3 Preparation of the dataframe

show_dummy = gender_discrimination[['Gender', 'Exper', 'Rank', 'Sal95']]
vals_to_replace_gender = {0:'Female', 1:'Male'}
vals_to_replace_rank = {1:'Assistant', 2:'Associate', 3:'Full_Professor'}
show_dummy['Gender'] = show_dummy['Gender'].map(vals_to_replace_gender)
show_dummy['Rank'] = show_dummy['Rank'].map(vals_to_replace_rank)
show_dummy.columns = ['Gender', 'Years_of_Experiences', 'Job', 'Salary']
show_dummy.head()

4 How to create dummy variables

dummy_sex = pd.get_dummies(show_dummy['Gender'], prefix="sex")
dummy_sex.head()

…and add them to the existing datarame.

column_name = show_dummy.columns.values.tolist()
column_name.remove('Gender')
show_dummy = show_dummy[column_name].join(dummy_sex)
show_dummy.head()

5 Use dummy variables in a regression analysis

In the following it will be examined whether the number of professional years has an influence on the payment.

lin_reg = smf.ols(formula='Salary~Years_of_Experiences', data=show_dummy).fit()
lin_reg.summary()

As we can see, we get a R² of 10,2%.

x = show_dummy['Years_of_Experiences']
y = show_dummy['Salary']

plt.scatter(x, y)
plt.title('Scatter plot: Years_of_Experiences vs. Salary')
plt.xlabel('Years_of_Experiences')
plt.ylabel('Salary')
plt.show()

np.corrcoef(x, y)

Now let’s see if the newly created dummy variables (the gender) can improve the result.

lin_reg2 = smf.ols(formula='Salary~Years_of_Experiences+sex_Female+sex_Male', data=show_dummy).fit()
lin_reg2.summary()

Yes it could. We get a new R² of 16,7%.

6 Dummy variables with more than two characteristics

Usually, dummy variables have only two characteristics. However, it can happen that they can have more than two. But this is not a problem. Look at the variable Job:

dummy_job = pd.get_dummies(show_dummy['Job'], prefix="Job")
dummy_job.head()

column_name = show_dummy.columns.values.tolist()
column_name.remove('Job')
show_dummy = show_dummy[column_name].join(dummy_job)
show_dummy.head()

7 How to deal with multiple categorical features in a dataset

To show how to create dummy variables in a data set that contains many categorical variables, we reload the data set ‘gender_discrimination’ and prepare it as shown in step 3 again.

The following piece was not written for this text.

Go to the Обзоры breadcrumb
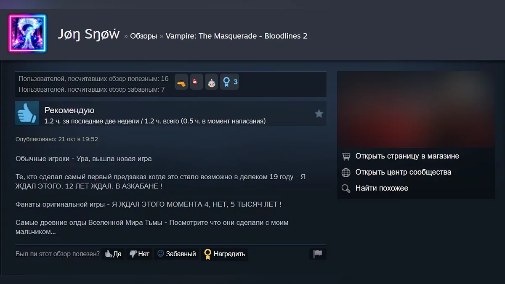This screenshot has height=284, width=505. 144,36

gender_discrimination = pd.read_csv("gender_discrimination.csv")
show_dummy = gender_discrimination[['Gender', 'Exper', 'Rank', 'Sal95']]
vals_to_replace_gender = {0:'Female', 1:'Male'}
vals_to_replace_rank = {1:'Assistant', 2:'Associate', 3:'Full_Professor'}
show_dummy['Gender'] = show_dummy['Gender'].map(vals_to_replace_gender)
show_dummy['Rank'] = show_dummy['Rank'].map(vals_to_replace_rank)
show_dummy.columns = ['Gender', 'Years_of_Experiences', 'Job', 'Salary']
show_dummy.head()

In the first step, we select all categorical variables. Then we create dummy variables for each categorical variable. In the end, we combine all dummy and non-categorical variables and exclude unnecessary columns from the final data set.

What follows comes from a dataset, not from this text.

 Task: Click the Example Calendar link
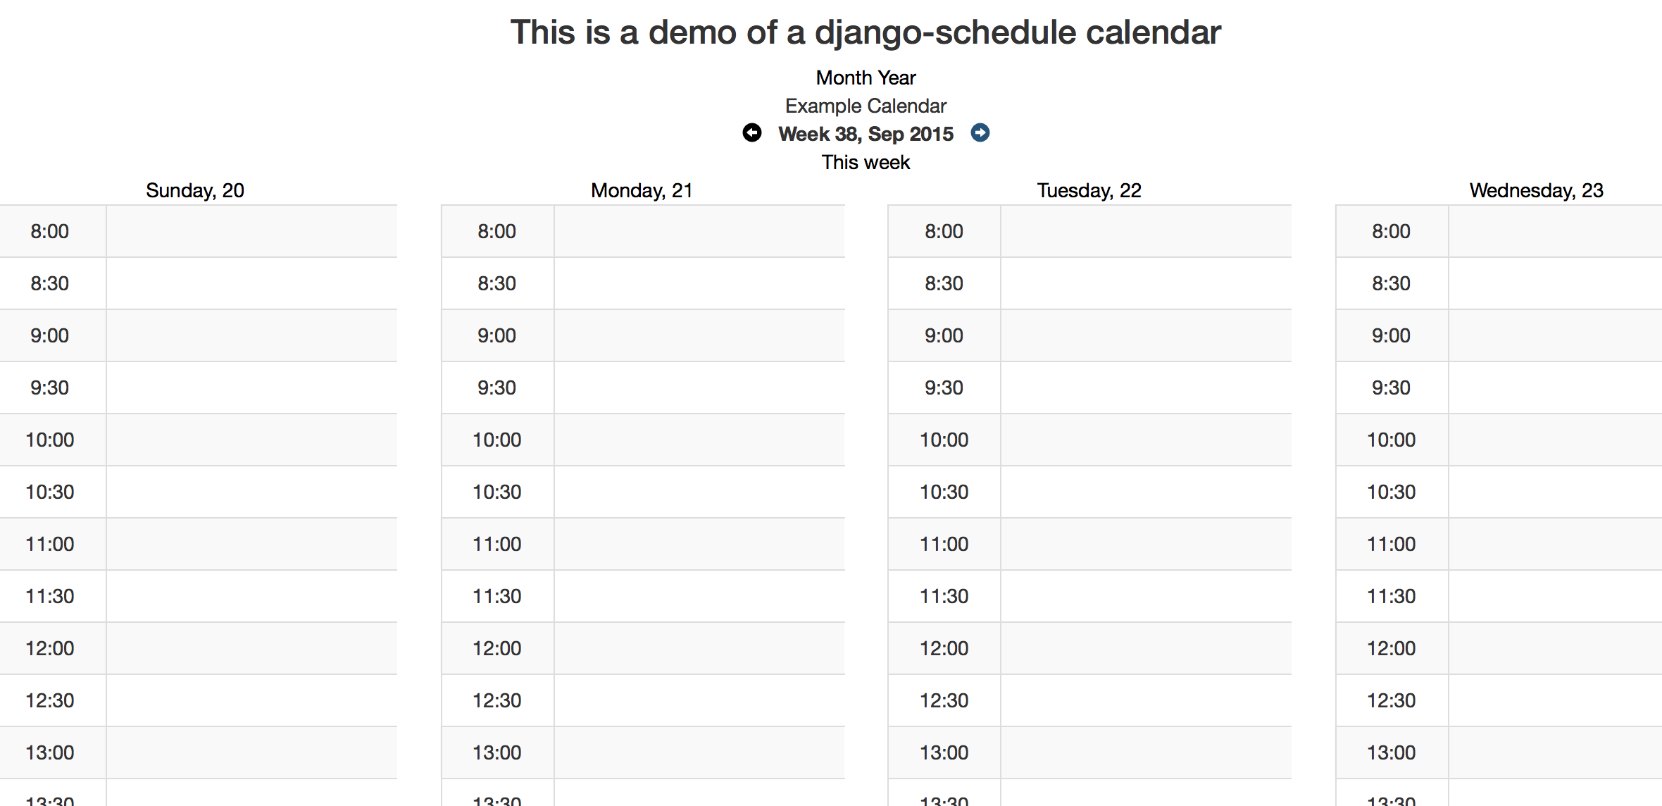866,106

#Just select the categorical variables
cat_col = ['object']
cat_columns = list(show_dummy.select_dtypes(include=cat_col).columns)
cat_data = show_dummy[cat_columns]
cat_vars = cat_data.columns

#Create dummy variables for each cat. variable
for var in cat_vars:
    cat_list = pd.get_dummies(show_dummy[var], prefix=var)
    show_dummy=show_dummy.join(cat_list)

    
data_vars=show_dummy.columns.values.tolist()
to_keep=[i for i in data_vars if i not in cat_vars]

#Create final dataframe
show_dummy_final=show_dummy[to_keep]
show_dummy_final.columns.values

Voilà !

8 Conclusion

Creating and using dummy variables is essential in machine learning because it can significantly improve results.

The use of dummy variables